Thanks you guys. I'll start to work on that soon. I'll have to do the audio before Monday, because I have to send my computer back to dell for repairs to damage I didn't cause.
@ea_accessible, let me make sure I understand...
During a running play for the offense, it is important that the player know:
* Which is the optimum direction to run -- indicated by an arrow that works like a compass.
* Where nearby defenders are--the direction the defender is in relative to the player.
* How close defenders are--the range the defender is from the player.
So if I were only using sound. I might use a tone to indicate which direction to run--with the idea that the player wants to keep that tone in front of them and centered as much as possible. There might be a couple ways to do that. One might be a floating tone that moves relative to the player. The other might be to use just a few tones to indicate if the player is on course or if they need to turn left or right to be on course.
I probably should explain the second option. If the runner is faced in the correct direction, they would hear a sound telling them they are on track or possibly they would hear no sound. If they are off track, they would hear different sounds or tones. For example, if it would be faster for the runner to turn left to get back on course, they would hear a tone/sound from the left or a tone/sound that indicates they should turn to the left. It might also be possible to indicate how far off the track they are by varying the volume or pitch of the tone/sound. The louder/higher the further they need to turn in that direction to be on track. The lower/softer the pitch/tone, the closer they are to being on track.
To indicate the direction and range of defenders, you might be able to do something similar. This is just an example. Each defender will emit a breathing or footstep sound. The player knows where the defender is by the direction of the sound and knows how close the defender is by the loudness of the sound. I suppose you could also use vibration to indicate the range of the nearest defender--kind of like feeling the vibrations of footsteps.
Just in case you are unaware, I feel I also should mention that we do have a few people on these forums who specifically design games for the blind and they might also be able to provide ideas. For instance, @aprone is one who's work I am most familiar with. His FPS Swamp is fairly popular and I expect he dealt with some of these types of issues in designing his game. I also think he has tried at least to incorporate vibration and possibly other feedback in his games. He is not the only one--just the one I am most familiar with.
Is there any articles that explain what capability controllers have for vibration? I am assuming they allow you to vary the types of vibration, strength, and duration. I am not sure what else they allow you to do.

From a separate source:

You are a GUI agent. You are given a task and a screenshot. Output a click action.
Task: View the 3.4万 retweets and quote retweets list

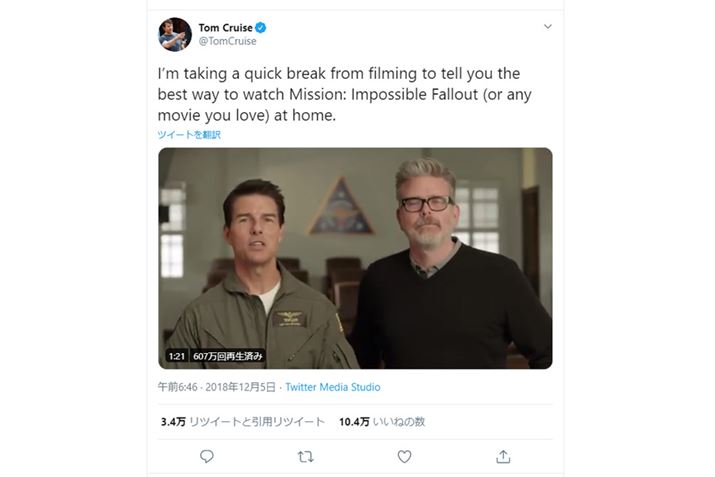(242, 422)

I will admit that I am most familiar with the use of vibration as a feedback mechanism for ultrasound devices that give someone who is blind an idea how far and object is that is in front of them.
Hey guys, my main job is taking over right now. I'll be silent for a few days, but will be back asap. Just letting you know I'll definitely be back soon, so keep the discussion going :-)

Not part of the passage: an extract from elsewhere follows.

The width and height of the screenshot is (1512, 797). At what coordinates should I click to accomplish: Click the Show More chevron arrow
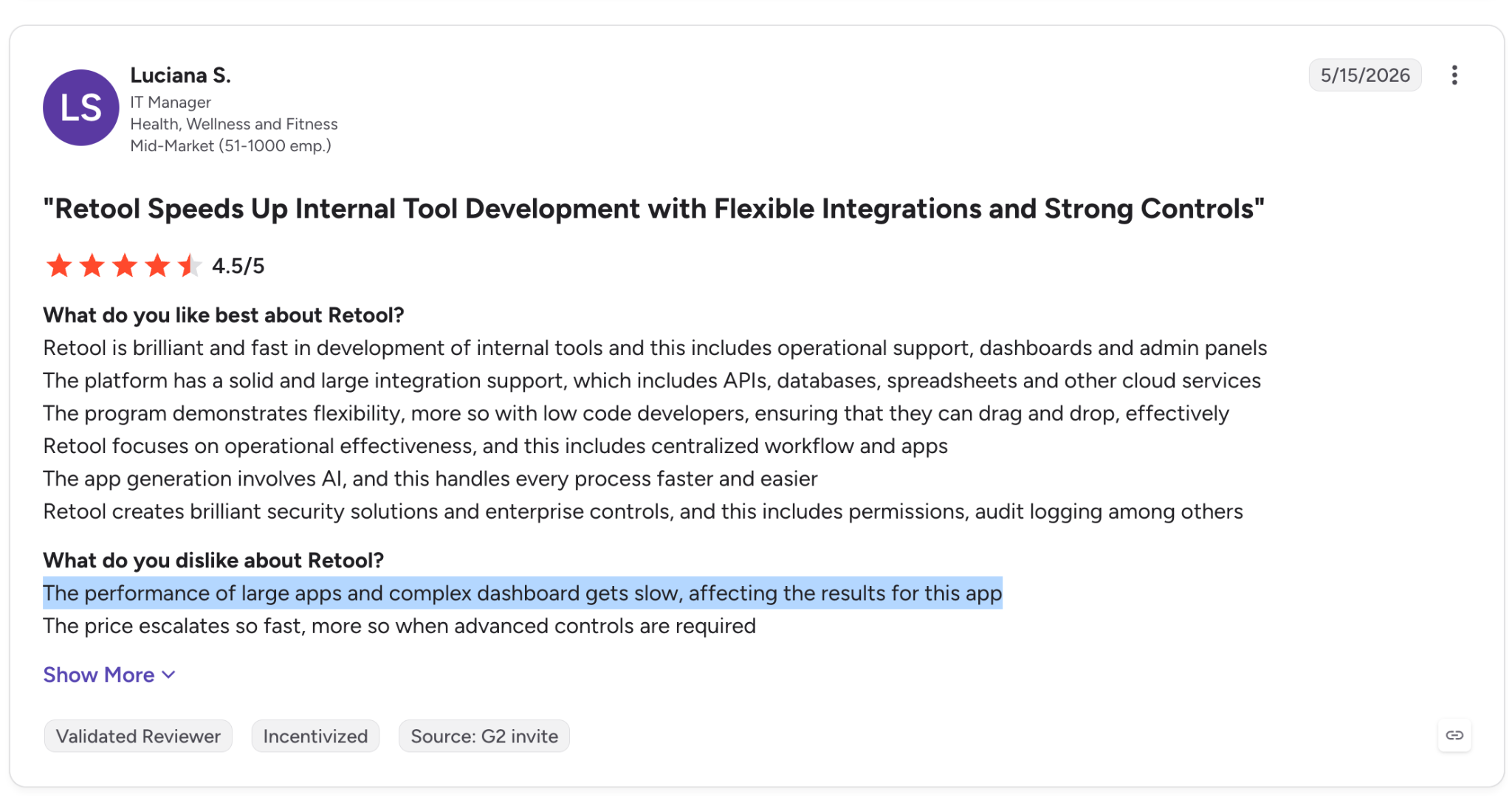pos(168,675)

Enjoy your job and no need to stress to keep up with this topic. I'm so glad and thankful that you're spending your free time on this...
If you like the post, then please give it a thumps up.
Feel free to contact me privately if you have something in mind. If you do so, then please send me a mail instead of using the private message on the forum, since I don't check those very often.
@ea_accessible, I was talking to a accessibility colleague today about this forum thread. He has evidently been playing Madden from the early days. He has a mobility impairment, not a visual impairment--but we had a good discussion about the challenge you are taking on. We ended up talking about potential ways to solve particular problems as well as thoughts on how to tackle Madden as a whole--in our work, we frequently end up having to figure out an approach to making a complex application accessible while working with a project team that may not know a lot about accessibility yet. If you want, I would be glad to try to spend a few days trying to write down the things we covered and that he mentioned either as solutions or potential problems that might need to be solved. Also, if at some point you would think it would be useful to have a conversation, we would both be willing to try to offer whatever advice or assistance you might think you need. Honestly, we are typically glad to offer help to anyone who wants to make the world a bit more accessible.
Dropping in quickly - any and all info is always welcome. I'm interested in identifying what works and needs to be kept, what causes problems, and possible solutions. All types of accessibility are important.